Jornais divulgavam a face entristecida de Marina, solidária com a
família Campos e escondiam a dor de Lula. Lulistas expunham a dor de
Lula e divulgavam a foto de Marina sorridente. Caciques do
Sustentabilidade abriam negociações com caciques do PSB visando garantir
o lugar para Marina. Caciques do PT atuavam na outra ponta, visando
trazer de novo o PSB para a base.
Nos jornais, colunistas entravam em orgasmo imaginando cenas que
pudessem explorar a dor familiar e seus efeitos na comoção nacional. Na
blogosfera, o contraponto.
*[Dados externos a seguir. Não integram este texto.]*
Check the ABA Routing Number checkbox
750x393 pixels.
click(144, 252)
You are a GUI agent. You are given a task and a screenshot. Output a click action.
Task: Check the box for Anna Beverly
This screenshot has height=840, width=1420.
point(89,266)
Nos dois lados a atenção enorme aos
movimentos da família. Pois a família colocou Marina no carro que
transportou o caixão, bradavam os jornais. Mas a esposa colocou o caçula
no colo de Lula, rebatia a blogosfera.
Essa disputa macabra, compreensível até – em momentos como esse não
há tempo para celebrar o luto – montou seu pacto de paz, seu momento de
se indignar sem expor a própria hipocrisia.
Todos se irmanaram na condenação unânime das pessoas que, em um
evento aberto à população, eminentemente popular e informal, ousaram
tirar “selfies” à beira do caixão.
A senhora que aparece na foto não supunha que, com seu gesto, daria uma nova dignidade à política nacional.